I was called Ivy by the cleanest kill I ever made.

The branches over my head parted, moaning as if it caused them pain to let me leave. I was getting somewhere, even if that somewhere was a sea of gray, flaking sands that smoked like charcoal and sizzled beneath my boots.

Three figures came this time. The blur of their was faces softer. Less indefinite. I could see their eyes, gleaming bright red from a distance as they materialized like mirages. Their mouths blared distorted laughter, and this time I was aware and ready to fight.

It was just as easy to cut them down this time as it had been during Normandy.

I hadn't found it strange that they named me so quickly. Even if humans did exist, they weren't the ones who stood on the shore while machines descended by the tens of thousands and razed everything in their path. Humans weren't the ones who stood on the ground and watched the most massive deployment of YoRHa models to date be shot out of the sky like helpless doves. How could I think badly of their doubts in the face of that? How could I call their anger treason when it was so clear to me that above all else, they were scared to die for nothing?

Cinnabar. Amaranth. Rakia. The androids who gave me those names must have been comforted to think they were dying for someone closer to them. Someone they cared enough to die for. But in the end, they were sacrificed to superstition all the same; red oil shed on the altar of a constructed mythology for other androids to believe in.

I'd wished for a long time after Normandy that I would have stayed dead with them.

Looking at their freshly destroyed forms mimic my own in death and rot away, I knew even that unfair end would have been kinder than whatever else awaited me here. I almost laughed. To think, everything I'd been looking for when I wanted to be torn apart was right here in hell.

Despite the burning sands under my feet, I couldn't stop shaking.

In Sector H, I received three names. One an ore; one a grain; and the last a kind of liquor that none of us knew the taste of.

Clouds overtook the sky. The kind I associated with missile strikes and volcanoes.

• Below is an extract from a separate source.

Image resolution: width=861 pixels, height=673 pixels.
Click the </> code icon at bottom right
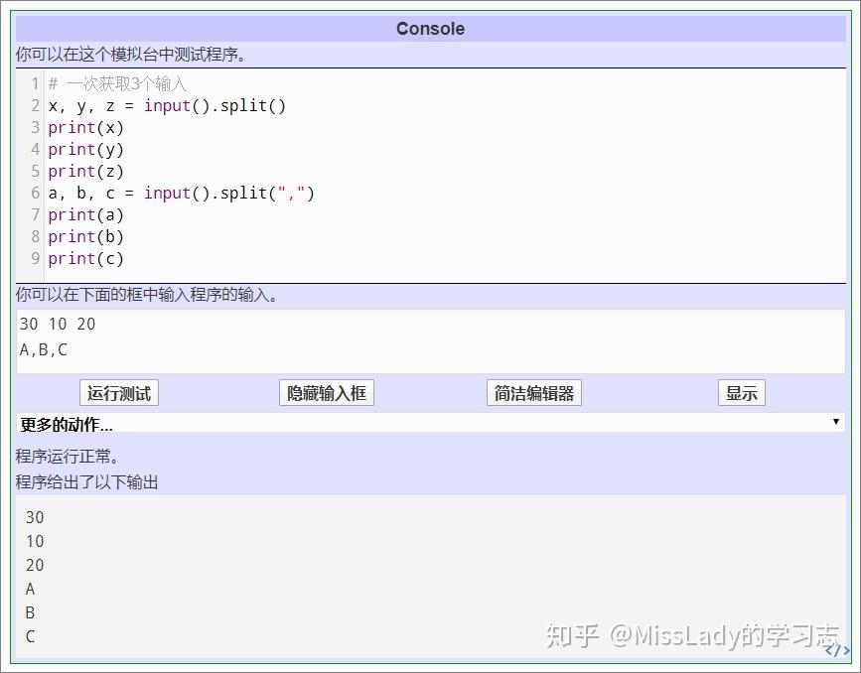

Thick and black and almost solid, offering only fleeting glimpses of the terrain in sporadic flashes of lightning and long-tailed streaks of flame that rained down at the unhurried pace of cinders floating on the wind.

I lost track of how long I was out there.

I couldn't even count the bodies to get a sense for how long I'd been fighting. They were not difficult kills. There was nothing to them. None of the weight of an android. A crunch of impact and blood gushed out of whatever hole I made like it was the only thing inside of them. They might as well have been paper.

But they just kept getting up. Whether I killed them. Whether I maimed them. Whether I stood my ground or ran, they kept coming. Overwhelming me with nothing the press of their bodies and their clawing hands. I was forced to rely on both my fists and my back up YoRHa standard sword just to keep up with the raw number of blurry faced imitations. Warnings pocked my UI, but I couldn't afford to stop and there was no opportunity to rest. They hounded me across the sands until I came to the edge of a river.

I'd assumed it ran black with the same tar-like substance V's tattoos were made of, but up close, I saw the stony banks were stained red. The flow bubbled with a vital, coppery, unmistakable scent that made me retch so violently I thought I would snap in half.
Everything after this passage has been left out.